I saw numerous LCs and Baby E would either breastfeed like a champ in front of them (clearly, the “aim to please gene” didn’t skip this generation) or the LC would tell me that it was perfectly normal for a 3-month baby to nurse for just 2 mins; and that I should “feed on demand” more often. I’m going to be totally honest now: I just didn’t want to “feed on demand.” I didn’t want to be a prisoner to breastfeeding. I know many new moms who don’t mind this, but it just wasn’t realistic for me. If she was feeding 2 mins per feed, getting an ounce each time, I would have to feed her about 24 times a freaking day! Not to mention, she went back to becoming miserable on the boob, likely due to reflux. It wasn’t a pleasant experience for either of us. So, I decided it was time to pump and bottle feed. I came to the realization that knowing she was getting a full/healthy feed with the bottle was more important than the act of breastfeeding.
For the first couple of weeks of bottle feeding, I still struggled with it emotionally. I felt like a failed. I was also paranoid that I wasn’t getting the maximum amount of bonding, so I breastfed for the first morning feed (when she typically breastfeeds okay) for however long she’d stay latched, and then supplement with a bottle of breast milk. I honestly don’t think it makes a difference at all whether you breastfeed or bottle feed from a “bonding” perspective, but whatever, I did it to “calm my nerves” and it worked for me.

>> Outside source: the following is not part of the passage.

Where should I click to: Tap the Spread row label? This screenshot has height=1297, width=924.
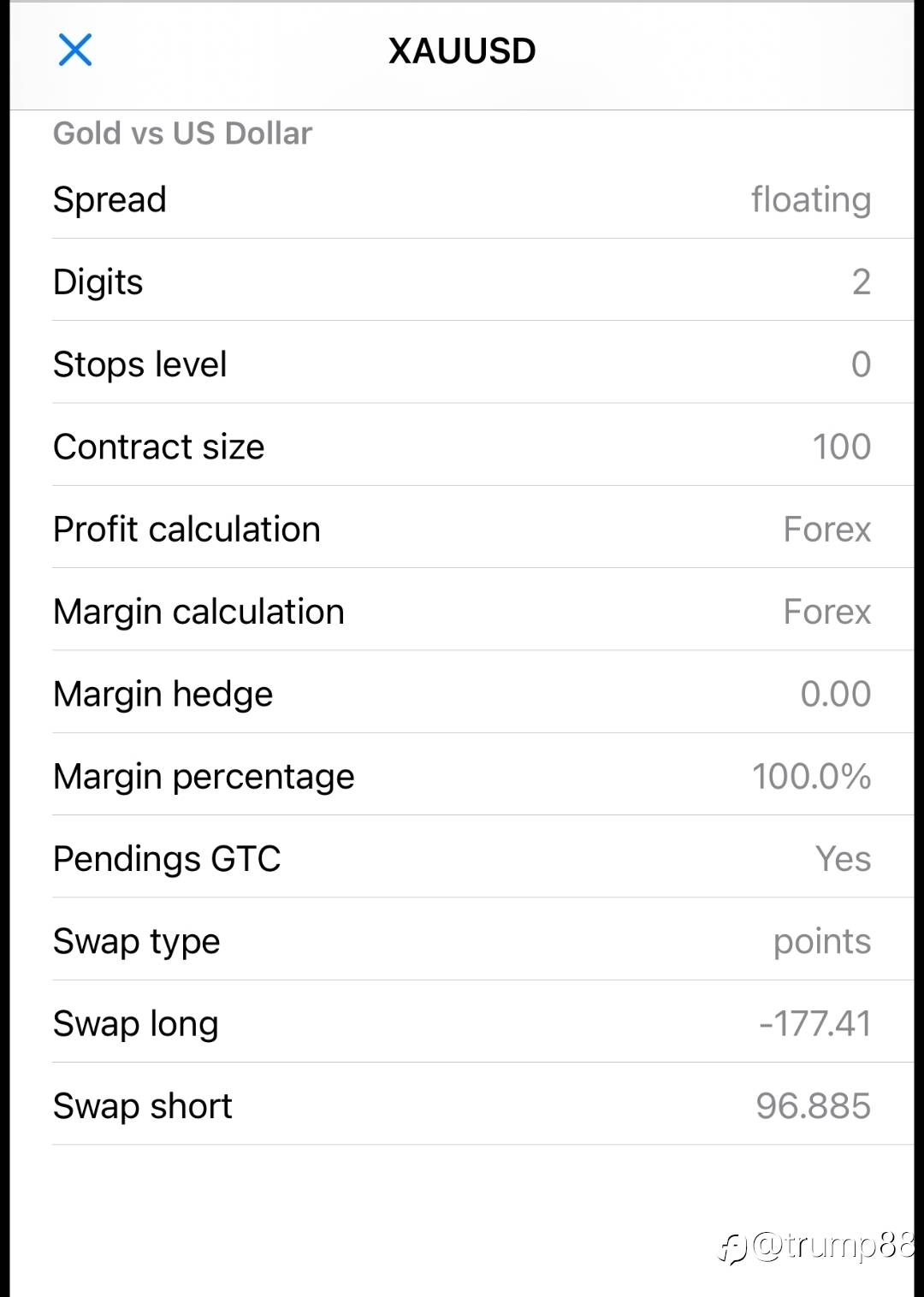110,199
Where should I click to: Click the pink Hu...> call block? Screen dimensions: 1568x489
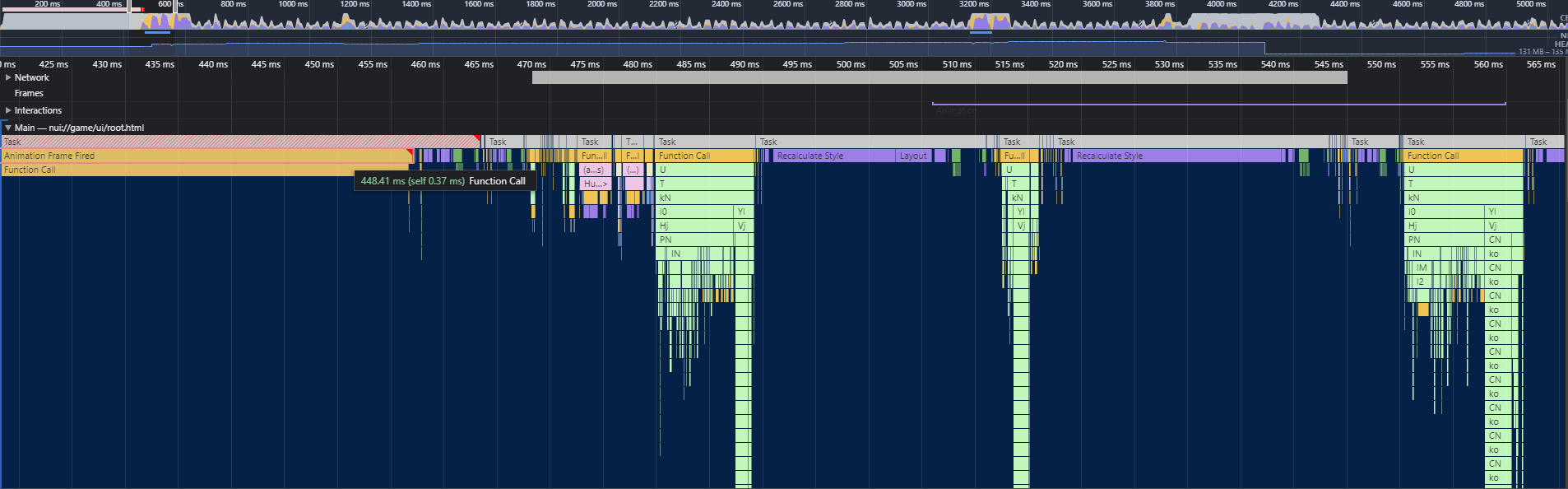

Fast forward another five month to today…I have a very healthy breastmilk-bottle fed baby who is happy and thriving, with no signs of suffering a shortage of breastfeeding-bonding experience. As an added bonus, I saw a profound improvement on her sleeping (slept through the night by three months) and reflux issues. Oh yeah, most importantly, I was happier and didn’t feel the weight of anxiety that came with breastfeeding.
Like everyone says, you know in the end everything will be just fine regardless of what you do – whether it be bottle feeding vs. breastfeeding or breast milk vs. formula. It’s a shame that mothers have to feel disappointment because they have to use the bottle (or formula).